*Problem*
Lines from the one containing "The height and" to the end of the records, both ends included and exactly as written, are the whole answer, and no pictures go in it.

Stored records:
□ □ □

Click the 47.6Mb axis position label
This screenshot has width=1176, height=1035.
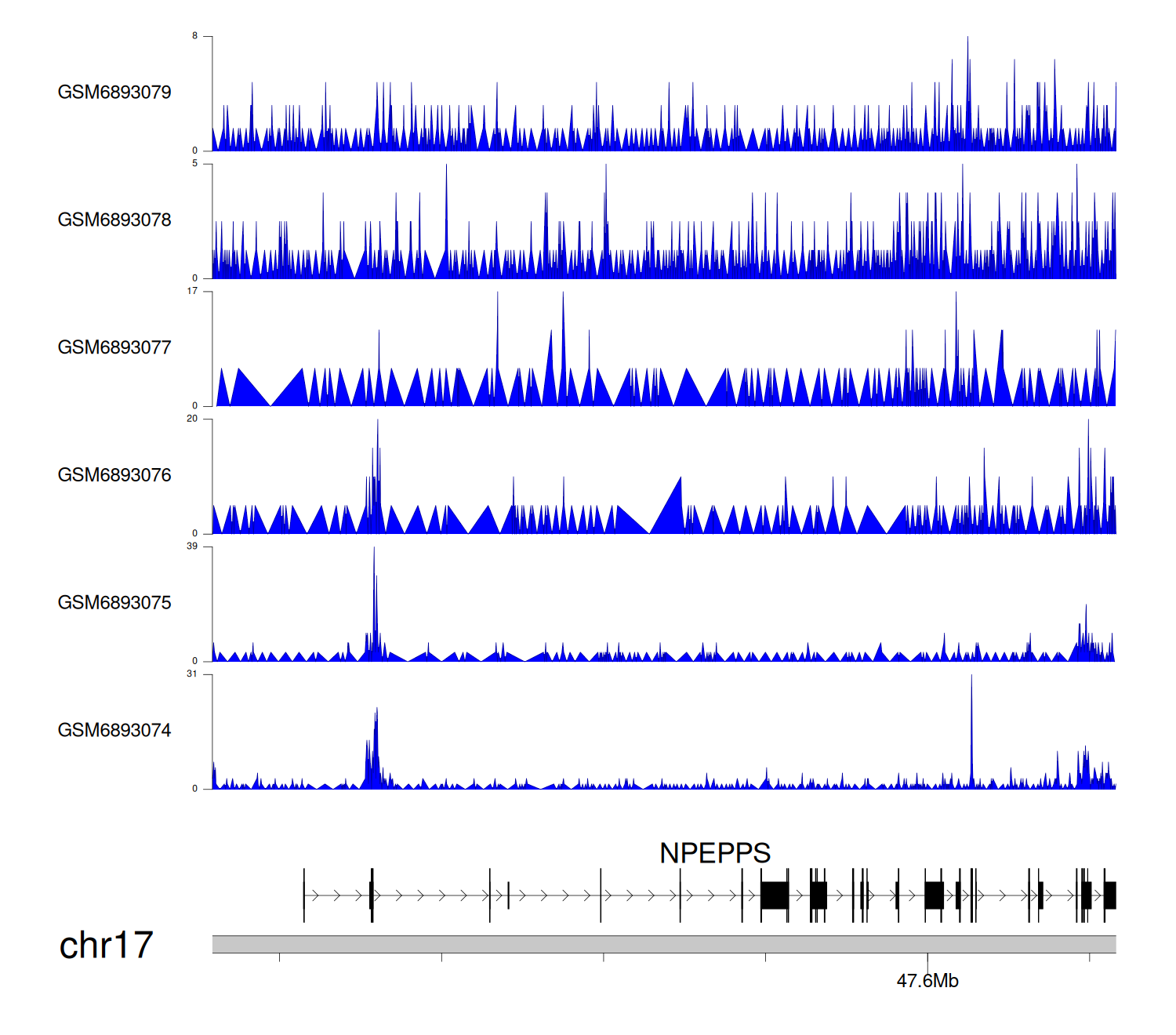point(927,981)

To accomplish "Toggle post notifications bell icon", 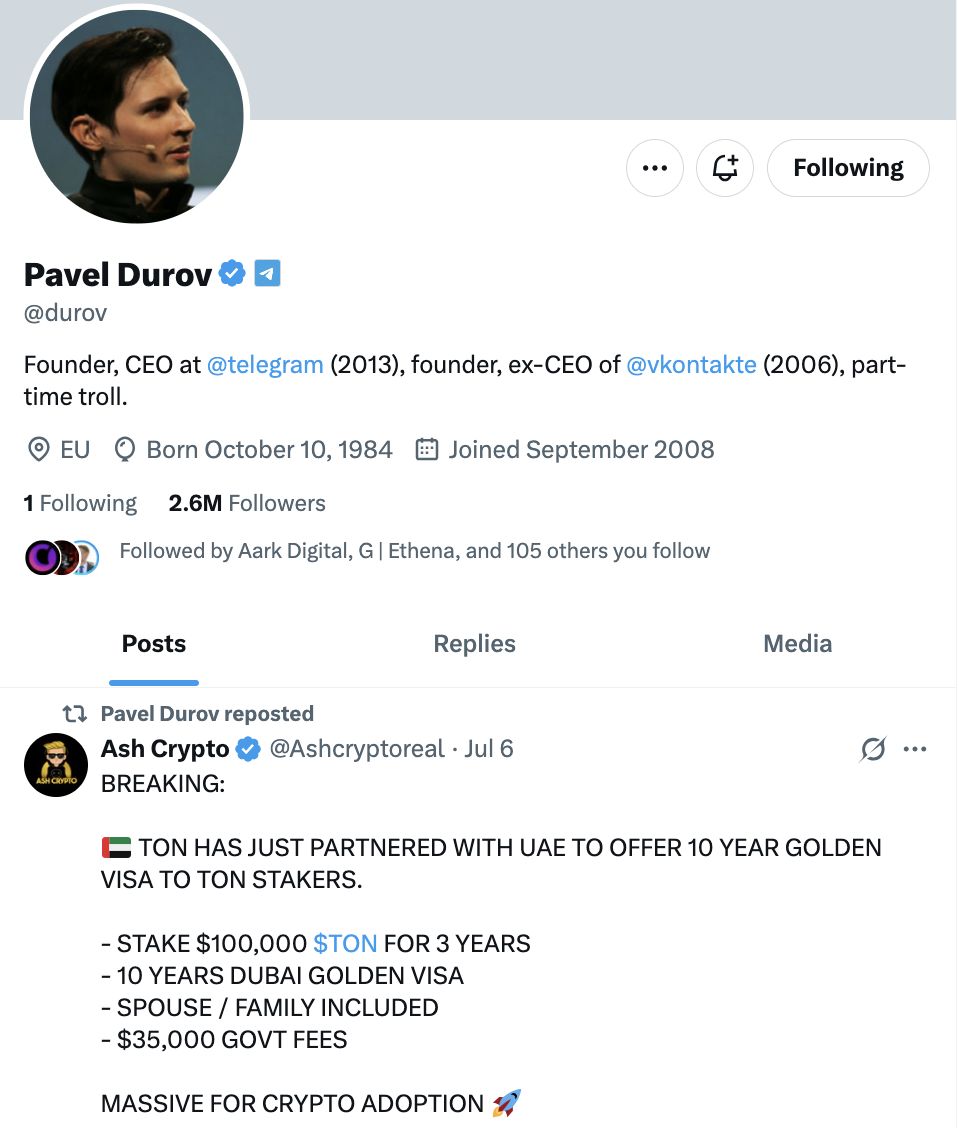I will [725, 168].
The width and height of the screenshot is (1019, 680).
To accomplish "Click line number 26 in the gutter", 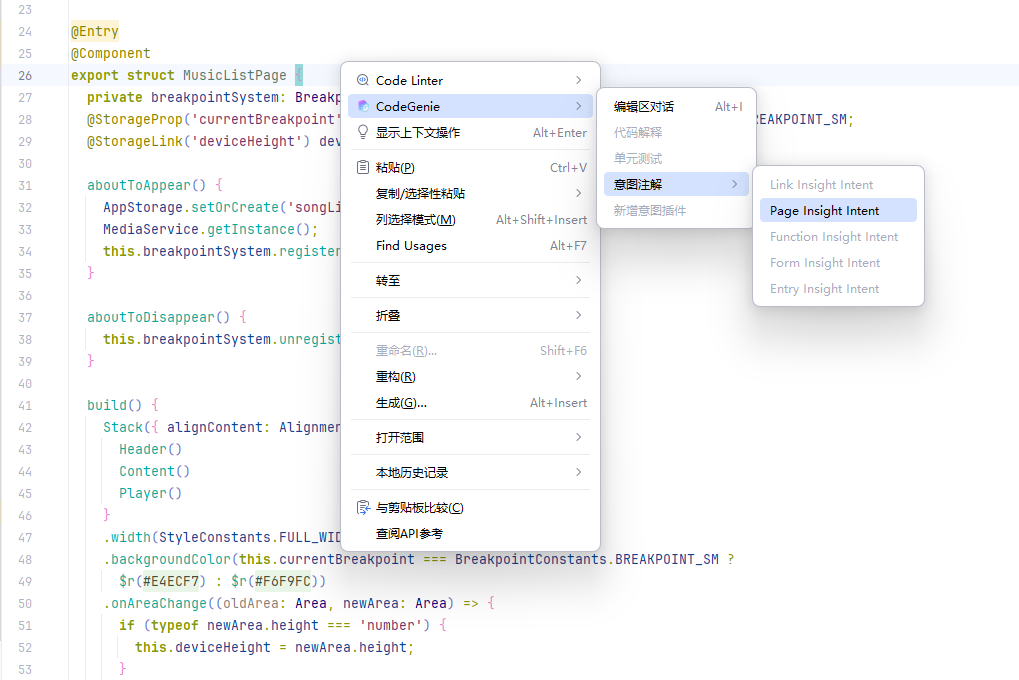I will click(x=25, y=75).
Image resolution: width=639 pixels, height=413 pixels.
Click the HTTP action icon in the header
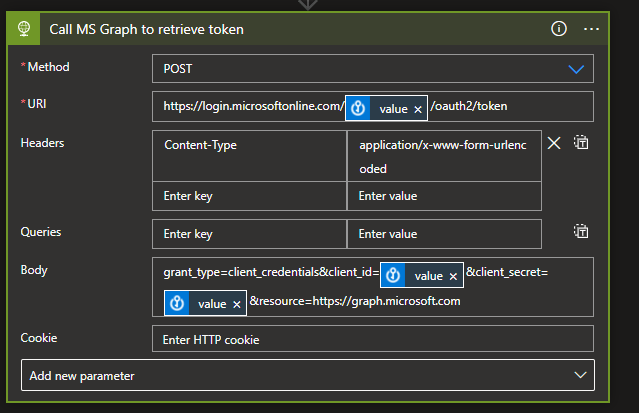(x=21, y=29)
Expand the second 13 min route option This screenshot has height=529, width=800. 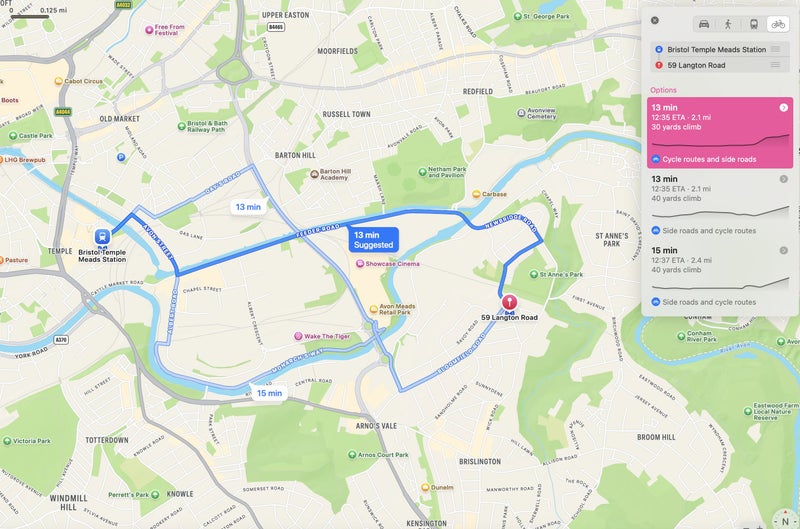coord(783,179)
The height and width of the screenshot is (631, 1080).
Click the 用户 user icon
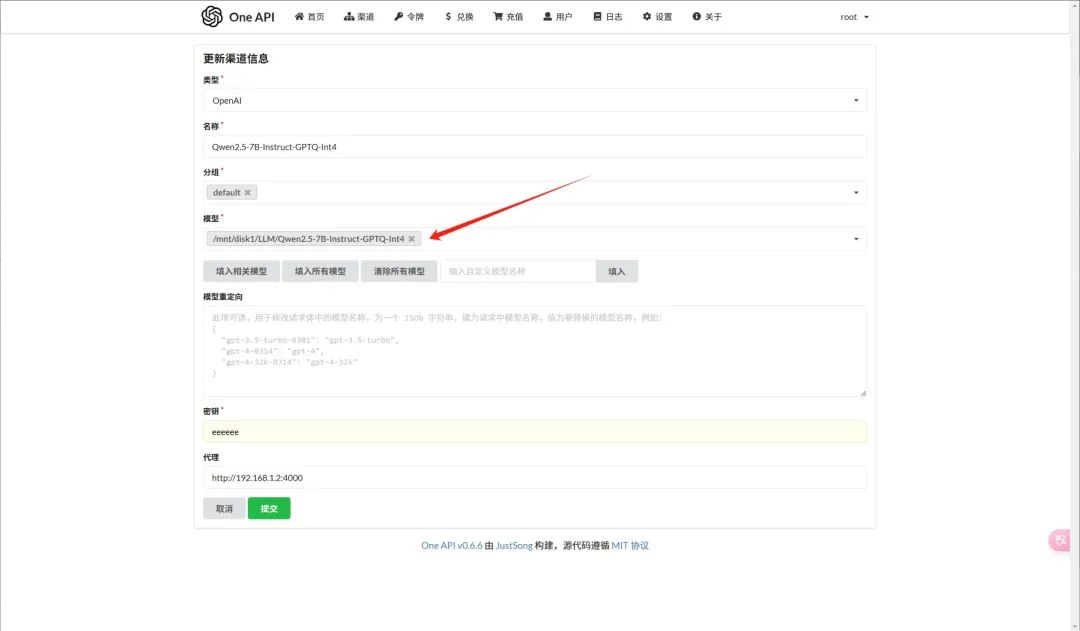tap(547, 17)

□ □ □

*Answer box*
The height and width of the screenshot is (631, 1080).
Click the 用户 user icon
tap(547, 17)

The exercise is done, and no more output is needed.